> _YOUR GOAL_
Update the lines starting with the line that contains "The width and height of the screenshot is (1456, 819). What" and going on through the line that contains "coordinates (766, 369).", replacing every "screenshot" with "image" and leaving everything else unchanged.

Word and element location records

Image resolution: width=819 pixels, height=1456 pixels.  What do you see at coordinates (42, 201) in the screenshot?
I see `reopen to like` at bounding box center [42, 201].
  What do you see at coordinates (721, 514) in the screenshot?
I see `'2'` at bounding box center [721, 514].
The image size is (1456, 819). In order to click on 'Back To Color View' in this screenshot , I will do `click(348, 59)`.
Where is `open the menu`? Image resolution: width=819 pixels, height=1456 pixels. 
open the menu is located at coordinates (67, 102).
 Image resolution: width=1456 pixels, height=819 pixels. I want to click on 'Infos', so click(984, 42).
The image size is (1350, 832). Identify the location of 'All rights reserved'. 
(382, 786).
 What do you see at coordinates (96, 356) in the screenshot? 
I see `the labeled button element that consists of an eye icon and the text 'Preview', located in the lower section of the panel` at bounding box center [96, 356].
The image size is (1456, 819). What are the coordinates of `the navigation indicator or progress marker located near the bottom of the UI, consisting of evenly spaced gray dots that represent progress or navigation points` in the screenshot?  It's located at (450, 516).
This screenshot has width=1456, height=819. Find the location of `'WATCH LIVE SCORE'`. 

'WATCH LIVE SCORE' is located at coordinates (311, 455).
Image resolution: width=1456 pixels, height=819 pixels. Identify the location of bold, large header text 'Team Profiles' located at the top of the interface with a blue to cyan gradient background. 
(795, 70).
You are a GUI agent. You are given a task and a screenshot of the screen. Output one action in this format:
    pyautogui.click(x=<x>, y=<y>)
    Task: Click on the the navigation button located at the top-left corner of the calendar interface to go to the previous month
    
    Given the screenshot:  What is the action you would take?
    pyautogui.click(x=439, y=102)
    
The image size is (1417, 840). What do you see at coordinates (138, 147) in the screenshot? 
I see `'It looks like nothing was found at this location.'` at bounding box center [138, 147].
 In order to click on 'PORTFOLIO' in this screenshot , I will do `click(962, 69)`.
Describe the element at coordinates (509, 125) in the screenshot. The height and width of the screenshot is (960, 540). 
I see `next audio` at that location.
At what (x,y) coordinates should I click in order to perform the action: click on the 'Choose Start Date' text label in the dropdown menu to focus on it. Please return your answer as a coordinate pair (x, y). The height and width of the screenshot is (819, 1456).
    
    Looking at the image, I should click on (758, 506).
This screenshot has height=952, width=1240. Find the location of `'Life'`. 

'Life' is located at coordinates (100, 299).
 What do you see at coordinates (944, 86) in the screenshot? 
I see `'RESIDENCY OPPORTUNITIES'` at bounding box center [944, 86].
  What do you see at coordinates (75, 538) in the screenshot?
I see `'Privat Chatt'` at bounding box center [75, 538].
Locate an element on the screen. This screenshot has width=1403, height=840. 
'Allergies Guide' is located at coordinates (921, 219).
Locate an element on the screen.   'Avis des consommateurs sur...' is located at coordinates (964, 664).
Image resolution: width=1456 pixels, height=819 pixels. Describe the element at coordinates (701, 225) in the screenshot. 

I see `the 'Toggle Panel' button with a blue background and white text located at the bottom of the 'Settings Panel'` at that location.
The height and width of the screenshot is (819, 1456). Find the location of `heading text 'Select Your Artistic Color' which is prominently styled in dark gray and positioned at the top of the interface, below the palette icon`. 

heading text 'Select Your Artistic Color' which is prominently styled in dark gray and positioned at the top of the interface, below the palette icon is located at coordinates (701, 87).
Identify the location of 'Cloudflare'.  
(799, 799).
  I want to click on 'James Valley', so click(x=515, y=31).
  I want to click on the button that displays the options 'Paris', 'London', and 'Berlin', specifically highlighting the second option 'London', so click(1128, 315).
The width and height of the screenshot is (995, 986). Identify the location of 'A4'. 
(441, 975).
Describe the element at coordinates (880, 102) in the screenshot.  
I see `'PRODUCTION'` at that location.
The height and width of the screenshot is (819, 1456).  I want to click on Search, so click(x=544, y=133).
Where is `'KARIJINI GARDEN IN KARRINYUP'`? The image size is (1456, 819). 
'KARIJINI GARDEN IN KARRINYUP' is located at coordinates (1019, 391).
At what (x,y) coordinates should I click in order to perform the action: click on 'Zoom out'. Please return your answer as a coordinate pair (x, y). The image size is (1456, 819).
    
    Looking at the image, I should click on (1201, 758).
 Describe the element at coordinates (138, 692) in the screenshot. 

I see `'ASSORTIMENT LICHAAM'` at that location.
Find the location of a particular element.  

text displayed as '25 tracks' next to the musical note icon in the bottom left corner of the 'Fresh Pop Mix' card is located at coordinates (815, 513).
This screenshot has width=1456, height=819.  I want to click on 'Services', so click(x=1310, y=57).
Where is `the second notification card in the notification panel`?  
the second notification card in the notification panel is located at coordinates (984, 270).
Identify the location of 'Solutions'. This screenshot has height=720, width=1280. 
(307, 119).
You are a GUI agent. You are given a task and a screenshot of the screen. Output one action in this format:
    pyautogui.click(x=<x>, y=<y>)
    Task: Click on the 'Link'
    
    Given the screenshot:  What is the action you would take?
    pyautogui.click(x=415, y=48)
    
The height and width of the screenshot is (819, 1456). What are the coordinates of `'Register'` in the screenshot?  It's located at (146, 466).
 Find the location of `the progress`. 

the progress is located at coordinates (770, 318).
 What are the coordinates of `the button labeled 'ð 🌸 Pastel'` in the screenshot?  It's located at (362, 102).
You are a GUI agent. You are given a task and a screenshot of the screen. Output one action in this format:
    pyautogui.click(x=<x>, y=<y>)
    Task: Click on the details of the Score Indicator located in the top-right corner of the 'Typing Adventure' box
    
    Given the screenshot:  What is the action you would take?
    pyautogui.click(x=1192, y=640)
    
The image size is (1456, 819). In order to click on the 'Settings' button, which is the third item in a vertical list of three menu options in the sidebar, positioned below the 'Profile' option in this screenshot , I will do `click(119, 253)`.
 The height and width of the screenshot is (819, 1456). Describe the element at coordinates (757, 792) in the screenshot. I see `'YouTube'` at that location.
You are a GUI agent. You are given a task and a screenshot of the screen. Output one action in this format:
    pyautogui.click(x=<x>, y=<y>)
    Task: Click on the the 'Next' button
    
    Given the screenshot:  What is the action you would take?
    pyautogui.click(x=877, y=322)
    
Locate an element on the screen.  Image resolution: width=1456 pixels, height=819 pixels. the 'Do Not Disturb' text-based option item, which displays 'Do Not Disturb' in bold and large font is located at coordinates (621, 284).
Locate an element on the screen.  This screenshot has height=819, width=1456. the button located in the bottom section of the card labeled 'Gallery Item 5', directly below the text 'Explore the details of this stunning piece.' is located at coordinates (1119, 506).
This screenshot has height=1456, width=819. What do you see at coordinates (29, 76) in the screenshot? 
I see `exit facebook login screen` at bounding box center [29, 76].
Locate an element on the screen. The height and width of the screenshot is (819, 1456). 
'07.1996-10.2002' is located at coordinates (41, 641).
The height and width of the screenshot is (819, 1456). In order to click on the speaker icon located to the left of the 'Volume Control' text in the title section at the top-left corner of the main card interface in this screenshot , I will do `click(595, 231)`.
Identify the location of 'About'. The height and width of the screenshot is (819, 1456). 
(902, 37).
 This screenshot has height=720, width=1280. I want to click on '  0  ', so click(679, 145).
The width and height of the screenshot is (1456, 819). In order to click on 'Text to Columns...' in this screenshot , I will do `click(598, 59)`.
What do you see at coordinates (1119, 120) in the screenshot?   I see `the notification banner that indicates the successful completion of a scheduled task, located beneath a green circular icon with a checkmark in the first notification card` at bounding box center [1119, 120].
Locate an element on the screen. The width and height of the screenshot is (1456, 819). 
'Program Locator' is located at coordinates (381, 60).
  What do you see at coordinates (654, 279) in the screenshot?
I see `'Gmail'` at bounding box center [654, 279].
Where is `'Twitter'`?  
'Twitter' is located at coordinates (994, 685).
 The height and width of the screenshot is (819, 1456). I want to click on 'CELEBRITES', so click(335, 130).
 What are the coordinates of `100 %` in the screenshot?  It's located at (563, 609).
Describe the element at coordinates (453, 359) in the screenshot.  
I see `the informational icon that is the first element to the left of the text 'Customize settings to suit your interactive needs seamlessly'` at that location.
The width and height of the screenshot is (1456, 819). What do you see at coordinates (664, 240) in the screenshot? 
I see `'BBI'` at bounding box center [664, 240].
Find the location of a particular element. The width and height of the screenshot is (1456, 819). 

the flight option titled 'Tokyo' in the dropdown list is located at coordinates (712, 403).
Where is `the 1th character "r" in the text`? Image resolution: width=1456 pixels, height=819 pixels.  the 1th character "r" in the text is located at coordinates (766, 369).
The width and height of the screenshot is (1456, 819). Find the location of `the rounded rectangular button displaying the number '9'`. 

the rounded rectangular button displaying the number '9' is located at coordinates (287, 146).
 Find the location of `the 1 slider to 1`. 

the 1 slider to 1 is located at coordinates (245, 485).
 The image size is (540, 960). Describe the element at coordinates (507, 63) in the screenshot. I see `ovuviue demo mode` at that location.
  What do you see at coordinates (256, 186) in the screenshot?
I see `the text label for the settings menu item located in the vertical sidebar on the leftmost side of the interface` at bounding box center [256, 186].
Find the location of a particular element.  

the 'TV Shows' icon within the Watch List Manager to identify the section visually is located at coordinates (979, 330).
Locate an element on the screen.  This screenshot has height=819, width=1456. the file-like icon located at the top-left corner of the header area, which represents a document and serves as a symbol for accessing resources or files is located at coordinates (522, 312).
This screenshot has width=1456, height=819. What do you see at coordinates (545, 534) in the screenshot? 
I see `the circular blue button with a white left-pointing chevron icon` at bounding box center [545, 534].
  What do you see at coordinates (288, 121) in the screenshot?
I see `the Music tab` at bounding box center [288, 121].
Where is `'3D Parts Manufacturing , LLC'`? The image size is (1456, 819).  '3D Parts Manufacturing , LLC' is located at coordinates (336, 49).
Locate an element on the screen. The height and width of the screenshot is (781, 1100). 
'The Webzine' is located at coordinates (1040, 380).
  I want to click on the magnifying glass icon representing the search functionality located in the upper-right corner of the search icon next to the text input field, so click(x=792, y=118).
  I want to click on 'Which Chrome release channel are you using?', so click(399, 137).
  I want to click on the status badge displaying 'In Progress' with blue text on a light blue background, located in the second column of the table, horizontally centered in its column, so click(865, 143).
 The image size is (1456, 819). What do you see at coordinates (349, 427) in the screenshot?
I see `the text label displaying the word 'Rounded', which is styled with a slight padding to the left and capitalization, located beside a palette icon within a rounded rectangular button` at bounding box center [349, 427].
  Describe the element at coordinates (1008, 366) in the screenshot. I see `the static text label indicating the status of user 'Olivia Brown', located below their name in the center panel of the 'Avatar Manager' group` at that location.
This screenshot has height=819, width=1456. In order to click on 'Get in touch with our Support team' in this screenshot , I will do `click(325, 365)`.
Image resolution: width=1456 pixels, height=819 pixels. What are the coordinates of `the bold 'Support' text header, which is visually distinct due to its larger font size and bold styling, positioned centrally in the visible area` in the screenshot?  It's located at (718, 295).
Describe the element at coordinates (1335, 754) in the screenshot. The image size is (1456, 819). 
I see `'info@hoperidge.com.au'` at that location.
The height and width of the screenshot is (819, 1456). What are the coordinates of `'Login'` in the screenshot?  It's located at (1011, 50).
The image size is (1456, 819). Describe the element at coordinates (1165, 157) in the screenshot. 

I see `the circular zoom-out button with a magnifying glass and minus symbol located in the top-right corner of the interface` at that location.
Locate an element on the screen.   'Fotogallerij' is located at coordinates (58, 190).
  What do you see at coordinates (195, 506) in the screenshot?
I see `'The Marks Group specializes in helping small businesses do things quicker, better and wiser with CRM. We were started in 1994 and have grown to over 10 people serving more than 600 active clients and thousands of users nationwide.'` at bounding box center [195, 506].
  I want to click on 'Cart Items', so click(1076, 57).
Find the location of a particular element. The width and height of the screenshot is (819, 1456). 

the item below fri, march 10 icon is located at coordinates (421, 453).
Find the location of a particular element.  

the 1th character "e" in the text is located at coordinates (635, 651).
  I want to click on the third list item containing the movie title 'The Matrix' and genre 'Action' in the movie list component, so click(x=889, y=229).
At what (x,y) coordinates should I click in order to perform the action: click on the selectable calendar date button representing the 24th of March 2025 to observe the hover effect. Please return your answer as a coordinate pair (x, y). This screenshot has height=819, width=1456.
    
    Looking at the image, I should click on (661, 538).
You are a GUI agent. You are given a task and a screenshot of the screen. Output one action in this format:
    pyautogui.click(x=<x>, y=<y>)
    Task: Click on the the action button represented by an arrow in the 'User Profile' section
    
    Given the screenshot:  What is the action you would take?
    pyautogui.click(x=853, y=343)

> _FINAL ANSWER_
The width and height of the image is (1456, 819). What do you see at coordinates (664, 240) in the image? 
I see `'BBI'` at bounding box center [664, 240].
Find the location of a particular element. The width and height of the image is (1456, 819). 

the flight option titled 'Tokyo' in the dropdown list is located at coordinates (712, 403).
Where is `the 1th character "r" in the text`? Image resolution: width=1456 pixels, height=819 pixels.  the 1th character "r" in the text is located at coordinates (766, 369).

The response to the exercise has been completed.